The foundation of every successful long-term relationship depends on you understanding and meeting the interests of the other party, and vice versa. In venture capital, it’s critical to develop strong relationships with your limited partners and keep abreast of those interests as they grow and evolve. Here are three ways to create alignment and improve the success of your relationships with your LPs and how to support that alignment with analytics and reporting.
Discuss how to maximize net returns
Achieving alignment with your LPs starts at the beginning of the relationships with the Limited Partnership Agreement (LPA). A recent piece by Greenspring Associates, a venture capital and growth equity manager, outlined some of the terms that are most critical for alignment. According to Greenspring, management fees, recycling, and carried interest have the greatest impact on fostering healthy and enduring alignment between investors and managers.
Andrew Vo, Founder and CEO of Aidos, elaborates on the importance of the LPA and suggests the following:
- For LPs, carefully review and negotiate these terms as it will have a significant impact on the probability that the GP will deliver on their target multiples.
- For GPs, when you understand the math and economics behind these key terms, it can help you be more competitive among the thousands of venture capital fund managers.
Alignment on these points becomes much easier to manage with the right tools to do so. A CRM with built-in analytics allows you to track management fees and potential recycled capital side by side with current deal flow. This added transparency provides direct, shareable insights into prospective net returns and makes it easier to align with your LPs on your most promising deals and create better quality, transparent reports.
Consistently offer quality, transparent reports
Andreas Huber, Partner and COO at 3TS Capital Partners, has worked on both sides of the venture capital-LP relationship and has shared his learnings from this experience. He explains that three key success factors for the GP-LP relationship are:
- Quality and transparency of reporting
- Accuracy of information
- Timeliness of communication
GPs that deliver quality reports and communications directly support LPs who still have their own reports to build based on their funds’ performance. Huber explains that LPs may decide to re-invest into funds with only reasonable returns because they know that “the house is in order” and it is attractive for them to add an efficient, low-risk asset to their portfolio.
Michael Hutto, Executive Director of IHS Markit, has shared his key takeaways from the SuperReturn North America Virtual Conference where nearly 200 panelists, including GPs and LPs, spoke about the importance of data-driven decision making, communication between stakeholders, and transparency across portfolios.
One of the recurring themes across the panels related to the importance of data insights. GPs who had established robust processes and tools that enabled them to provide insight into the status of their funds and portfolio companies were typically perceived favorably by LPs.
Those with robust systems were able to appease their LPs in a timely manner by responding to requests with "crisis dashboards," in-depth reports on their portfolio companies, and details on fund performance. Analytics built directly into your venture capital CRM allows your team to move even more quickly to meet these asks so you can stay on top of your most important relationships.
Understand each other’s incentives
Daniel Roditi, Managing Partner at Meron Capital has described the LP-GP-Founder triangle of conflicts.
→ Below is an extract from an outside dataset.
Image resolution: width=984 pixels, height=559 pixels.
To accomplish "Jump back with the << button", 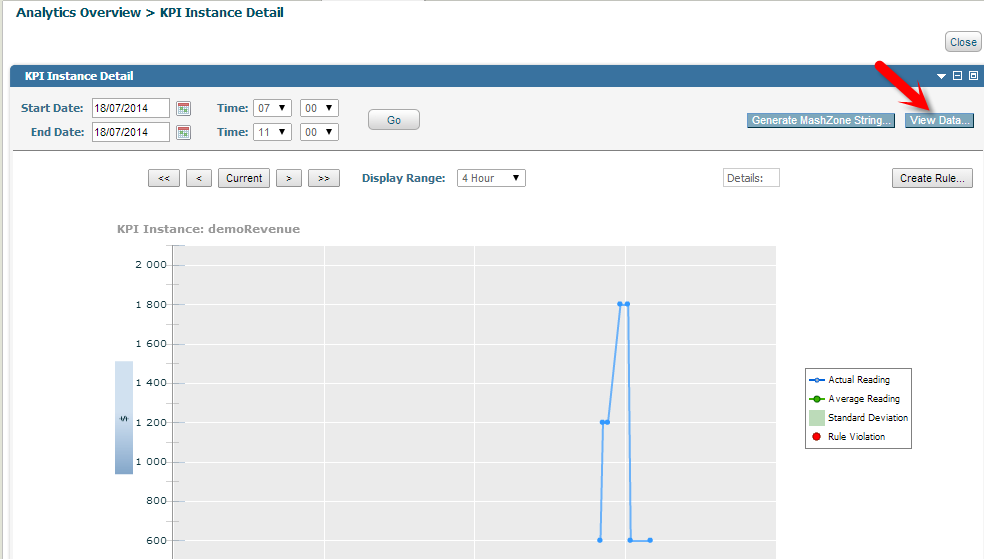I will click(164, 178).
Using the triangle as a framework, you can see that alignment can be most challenged when performance is strong. When a portfolio company performs well and raises consecutive funding rounds, it is likely that the success will be met with varied points of view.
For example, the existing LP may wish to keep their full pro-rata in the company, adopting a long-term perspective. Yet, this approach may be in tension with what’s in the GP’s best interests in terms of current performance and future fundraising—as well as the best interests of the founders down the chain who might prefer to bring on someone new who can offer expertise in a new field.
Roditi explains that “a complete alignment of interest is still hard to come by in the industry.” GPs find themselves in a trilemma where they struggle to measure important performance data and then must make decisions that benefit the LP and may not be in their own (or their portco’s) best interests.
Leveraging data analytics allows you to plainly set, track, and visualize your most important KPIs, so all three parties in the triangle can easily understand how their partners are performing and make decisions together.
Expectations and incentives
The tips outlined here can help you mitigate the risk of misalignment with your LPs. Alignment inevitably becomes an issue of trust. Without trust as a cornerstone, it will be difficult to work through issues and reach a place where all parties feel their interests are being adequately served.
Working together to establish clear expectations and incentives from both your firm and your LPs and creating transparent ways to communicate those details with the right tools can greatly improve your relationship with your LPs.